Make this creamy, high-protein chicken salad using cottage cheese instead of mayonnaise. It is a quick, healthy alternative perfect for meal prep or a light lunch.
Author:ava_sinclair
Prep Time:10 min
Cook Time:0 min
Total Time:10 min
Yield:4 servings 1x
Category:Lunch
Method:No Cook
Cuisine:American
Diet:Low Fat
Ingredients
Scale
2 cups cooked, shredded chicken (rotisserie chicken works well)
1 cup low-fat cottage cheese
1/2 cup celery, finely chopped
1/4 cup red onion, finely minced
1 tablespoon Dijon mustard
1 teaspoon lemon juice
1/2 teaspoon salt
1/4 teaspoon black pepper
Optional: 1/4 cup chopped grapes or sliced almonds
Instructions
Place the cooked, shredded chicken into a medium bowl.
Add the cottage cheese to the bowl. Use a fork to break up the cottage cheese slightly so it mixes more easily.
Stir in the chopped celery, minced red onion, Dijon mustard, and lemon juice.
Season with salt and pepper.

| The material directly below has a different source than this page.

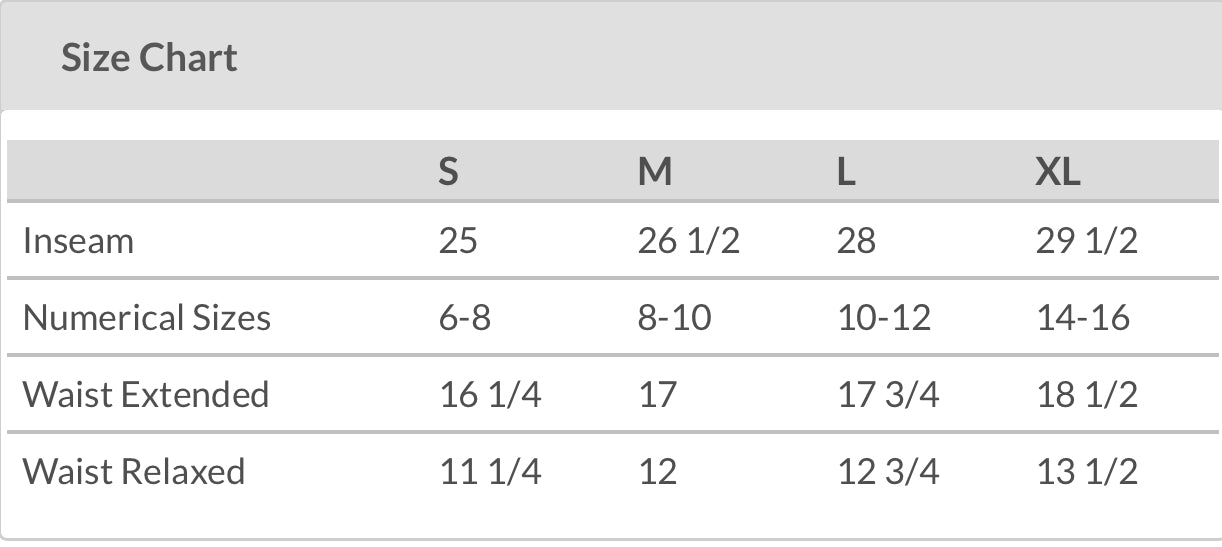Click numerical size 14-16 cell
1222x547 pixels.
1083,318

Mix all ingredients until the salad is uniformly creamy.
If using, fold in grapes or almonds.
Taste and adjust seasoning if needed.
Serve immediately or chill for later use as a sandwich filling, wrap, or over greens.
Notes
For an extra smooth texture, briefly blend the cottage cheese in a food processor before mixing it with the chicken.
This recipe is excellent for meal prep; store it in an airtight container for up to four days.
Serve this high-protein chicken salad on whole-grain bread or large lettuce leaves for a low-carb option.